Now let’s look at the small triangle PCD. Two of its interior angles are x and x + y, so the third interior angle will be 180° - (x + x + y). 

This angle is vertically opposite to ∠OPA which comes inside triangle OPA. Hence measure of angle OPA is also 180° - (x + x + y), which simplifies to 180° - 2x - y. 

Finally, in triangle AOP, two of the angles are y and 180° - 2x - y. So the third interior angle will be 180° - (y + (180 - 2x - y)). 

So, Angle AOP = 180° - y - (180° - 2x - y)

                         = 180° - y - 180° + 2x + y

                         = 2x

Hence proved. 

The proof for D in the other green region of the circumference is very similar to this proof. So i am going to save my time and jump directly to the last distinct configuration where point D is at the boundary of green and red regions. 

In the figure, chord CD overlaps the radius CO. D is now at the boundary of green and red regions of the circumference. 

Should we join O and D again in the figure?

Well, COD is a single straight line segment; O and D are already connected! We don’t need to do any construction here. We already have a premade isosceles triangle, triangle ODA. 

Two of its equal interior angles are x, hence the third interior angle will be 180° - 2x, as shown in the figure above. 

Points C, O and D are collinear. Therefore, angle AOC is 180° - (180° - 2x), which equals 2x. 

Hence proved! 

Here again, the proof for the case when chord AD is overlapping the radius AO is very much the same. So I am just going to skip that proof as well. 

We are still not done with all possible scenarios. There is still one more configuration left that we haven’t discussed, which has to do with the arc in question. Notice that ABC is a minor arc. It is minor because it is smaller than half the boundary(circumference) of the entire circle.
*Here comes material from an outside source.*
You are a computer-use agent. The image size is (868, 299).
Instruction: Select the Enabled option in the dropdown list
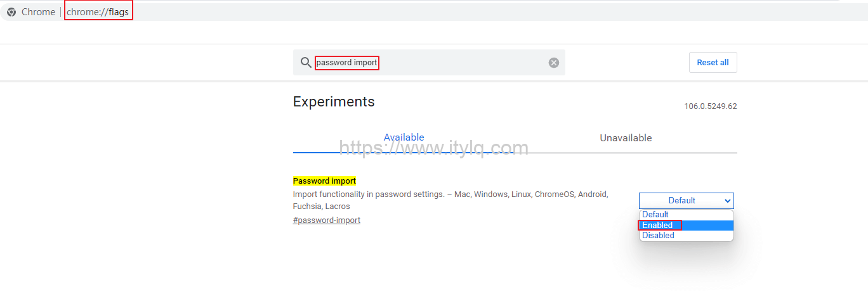[x=657, y=225]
But what if it was a major arc, bigger than half the boundary of the circle, as shown in figure below? 

If ABC is a major arc then it is not possible for chords CD and AD to intersect or overlap radii OA and OC. So for a major arc there is only one configuration, the proof of which is identical to the proof that we saw for the minor arc when D was in the red region of the circumference.

So I think we covered all possible scenarios, and with that we conclude that the angle subtended by an arc at the center is always twice the angle it subtends at any point on the (rest of the) circumference.